Creative Art Practice at Sheffield Hallam University

Creative Art Practice at Sheffield Hallam University Rebecca Eastwood, Installation Shot, 2013

For our Summer of Craft, Dr Becky Shaw writes about the course at Sheffield Hallam University, where students are encouraged to explore ideas and materials that span a range of disciplines.


Creative Art Practice (CAP) at Sheffield Institute of Arts explores traditional visual art making methods in an expanded field between art, design and craft. Established to complement our respected Fine Art course, Creative Art Practice responds to a contemporary visual climate where there is a renewed sensory engagement with form and a new interest in the origins of materials and making methods.

While established as a sister course to Fine Art, the relationship between the two courses is not without friction, perhaps a living example of how Glenn Adamson describes the relationship between fine art and craft- where the two practices become the frames that define what the other is not.  In the last few years though, Creative Art Practice staff felt that the catch-all of ‘between art and craft’ (in contrast to a straightforward ‘craft’) did not give a strong enough identity or position. 

There are a few other ‘Creative Art Practice’ courses in the UK (with variations of title) and we sought to identify the specific nature of our position. While uncomfortable with the notion of supplying a product for a market, we also recognised that within an art education field, there is room for much more specialisation.

While we sought to address this issue through teaching we also started three processes designed to build course identity. Our Fine Art course has a lecture series called Transmission, that explores how artists made work, but also how they speak about it. Three Hallam staff, Penny McCarthy, Andrew Sneddon and I instigated Gravity- a lecture series initially just for CAP students. 

 Gravity

Gravity Lectures, 2012 - 13

Gravity takes themes considered unfashionable and unsophisticated (e.g. ‘Beauty’, ‘Colour’ and ‘Atmosphere’) and re-examines them with contemporary visual artists and makers. 

Each artist is tasked to begin their lecture with an object that means something to them- so the students can, right from the outset, explore the work in relation to the material world. Interestingly as Gravity has evolved more Fine Art students have discovered its worth and are thirsty for this form-centred approach.

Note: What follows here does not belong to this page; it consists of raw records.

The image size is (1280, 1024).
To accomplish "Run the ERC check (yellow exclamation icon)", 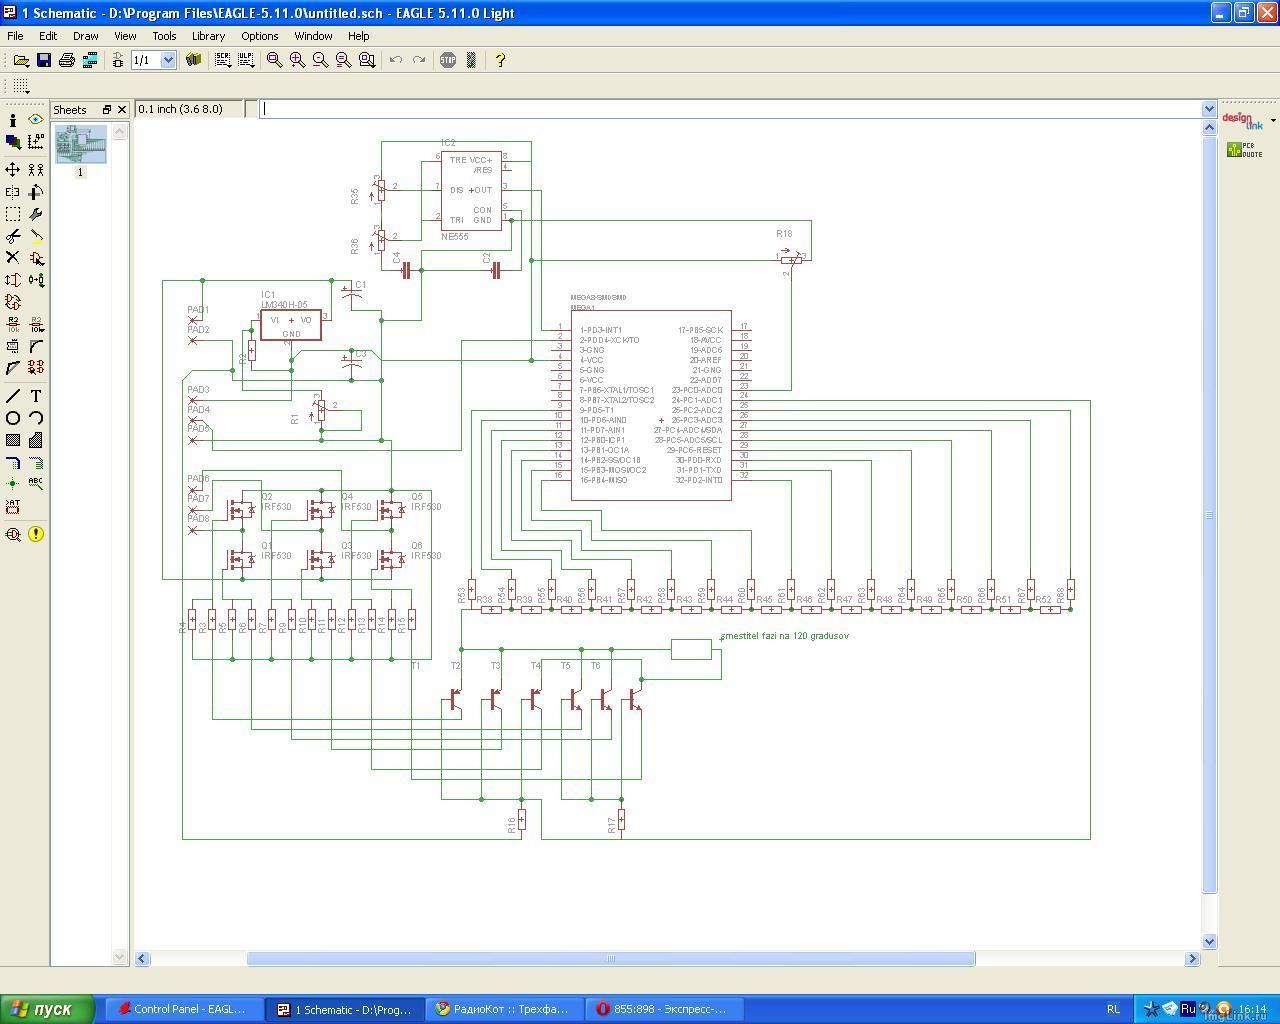I will coord(36,534).
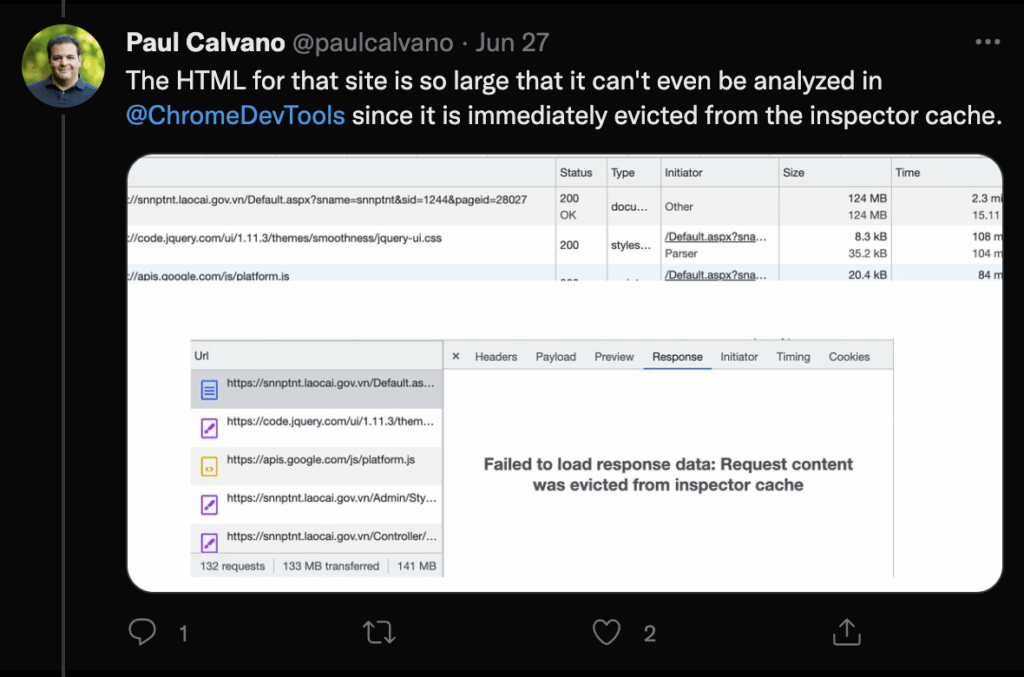1024x677 pixels.
Task: Click the share upload icon
Action: (846, 632)
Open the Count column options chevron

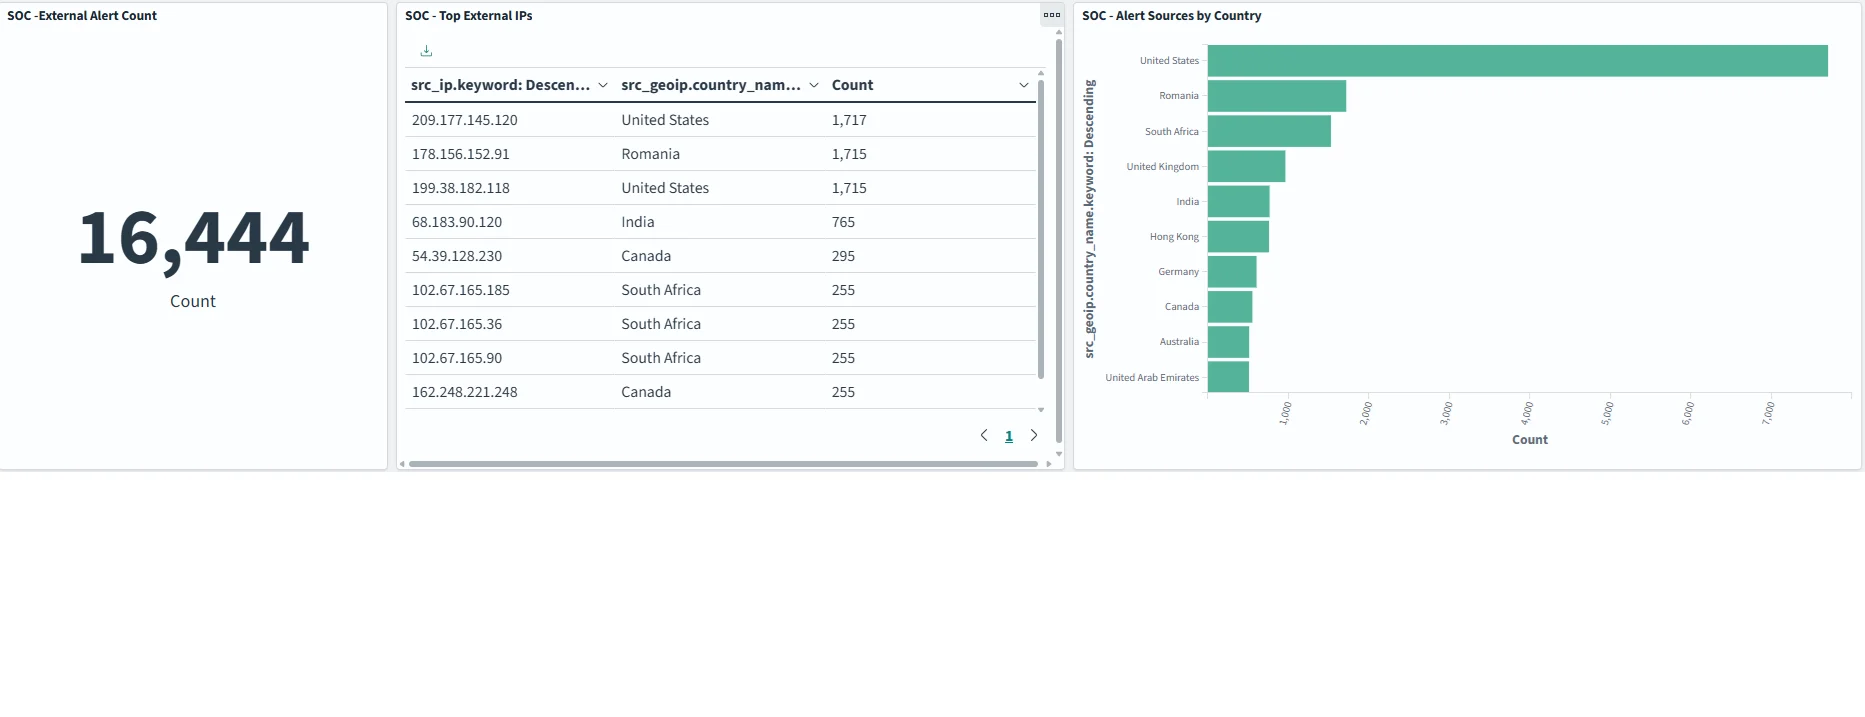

Creative Art Practice students have also begun to access Transmission- but the two series keep a distinct identity that students can orientate themselves in and against.

In previous years Creative Art Practice students have exhibited their final show mixed with Fine Art students, using the conventions of gallery display- white walls and neutral floor. However now it seemed timely to find a display language that might articulate the many contexts that CAP students might work within.

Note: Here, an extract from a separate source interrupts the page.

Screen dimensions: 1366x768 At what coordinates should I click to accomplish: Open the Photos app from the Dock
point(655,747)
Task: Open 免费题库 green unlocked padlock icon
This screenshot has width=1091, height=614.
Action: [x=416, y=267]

The students were given an introduction to much wider languages of display including design expos, community markets, the Grand Exhibition, trade fairs etc, then tasked with forming their own design language.

CAP Harrington
Jerome Harrington, CAP Diagram - Constellation, 2013

It was decided to use unpainted OSB board, to prioritise a sense of process, material and ‘the workshop’ (as well as recognizing its use in contemporary fine art). The students chose to have triangles at the end of any walls, creating a glimpse through the space like a row of valleys. They also decided to use an unexpected floor colour to mark the threshold of a different space. Instead of conceptual paper plans the students built a six foot model of the space that they could get in and move walls, independent of staff.

At the same time, Jerome Harrington, a PhD student at Hallam, was employed to explore where students’ work might fit in the fields of art, craft and design. The process used Rosalind Krauss’s notion of an ‘expanded field’ of art practice to form diagrams. 

Janine sidall

Janinie Siddall, Installation Shot, 2013

In workshops, the students were tasked to come up with their own ‘axes’- making, thinking, material, concept. They then had to plot themselves in this field. Through this process students could identify a specialist field, and further specialized communities within. 
We thought that if we could establish this within the course then students might maintain these communities and energy afterwards. The diagrams were used as the format for the student’s professional web presence, designed by Sarah Smizz. 

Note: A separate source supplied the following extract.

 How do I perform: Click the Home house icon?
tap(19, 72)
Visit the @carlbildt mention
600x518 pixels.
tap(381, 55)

As these three projects gained momentum, energy levels rose and a stronger course identity emerged - especially amongst those students who took the greatest responsibility for the decisions being made. However, we understand now that a much greater degree of experiment is possible and necessary, to formulate languages of display and representation for practices spanning disciplines. Rather than adopting the practices and languages of known contexts, courses like CAP are in the position to make new territories. 

Finally, we have begun to realise the significance of our location in a city laden with manufacturing histories. In contrast to the expectation to remain generically ‘current’ and international we are debating the value of drawing on the peculiarities of our local context and history. We are excited about the way our course will grow, and the way our students will take the special qualities of their location and use it to find new ways to work in the future.


Contributed by Becky Shaw
Becky is an artist whose work explores the relationship between individual and group, or object and subject in particular contexts. She is also the Course Leader for the BA (Hons) Creative Practice at Sheffield Hallam University.